Of course, life, and especially hip-hop, is more complicated than that. Which is why Foreign Legion may find themselves facing the same predicament as De La Soul did a decade ago: wanting respect and commercial success without resorting to gangsta clich鳠or misogynist rants. Prozack admits that he and Stretch can become so obscure with their references as to be “Dennis Miller- esque,” but notes that the hip-hop community’s ready for intelligent discourse, despite the naysayers.

“No sword can slay what’s righteous,” Prozack says, launching into soliloquy. “What’re you gonna say, the sun’s not hot? The ice isn’t cold? I don’t have to act hard. I don’t have to pretend that I can rap. I read a book called The Book of Five Rings by this guy named Miyamoto Musashi, a samurai, and there was this quote I really liked: ‘A true samurai does not concern himself with being a samurai.’ I apply that to hip-hop and being an MC.”

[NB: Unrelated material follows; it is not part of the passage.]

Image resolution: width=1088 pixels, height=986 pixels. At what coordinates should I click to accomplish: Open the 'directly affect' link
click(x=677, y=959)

He goes on to assail the pack mentality of today’s hip-hop culture. “A lot of these people watch too much BET and MTV and think whatever you see on there is what you’re supposed to do: That’s hip-hop. If Wu-Tang came out rockin’ Speedos and flip-flops and a cowboy hat in the next video, what are you gonna see at the club the following week? That’s gonna be hip-hop. If Prince worked for a valet service parking cars, he probably wouldn’t be rockin’ the high heels with his ass hangin’ out the back. He couldn’t pull it off. But he’s Prince! What’re you gonna say? He can’t play guitar? He can’t sing? He’s a bad motherfucker, so in a sense, that’s where we’re at. This is us. You can’t call me and say I’m frontin’. You might say you don’t like it, and I can respect that. It’s not for everybody. But I’d rather have people dislike us for being ourselves than think we’re the shit for pretending we’re fuckin’ Jay-Z.”


Foreign Legion play Friday, January 12, at I Spy as part of the Fantastic Four Tour with Zion I, Micranots, and Seattle’s Boom Bap Project.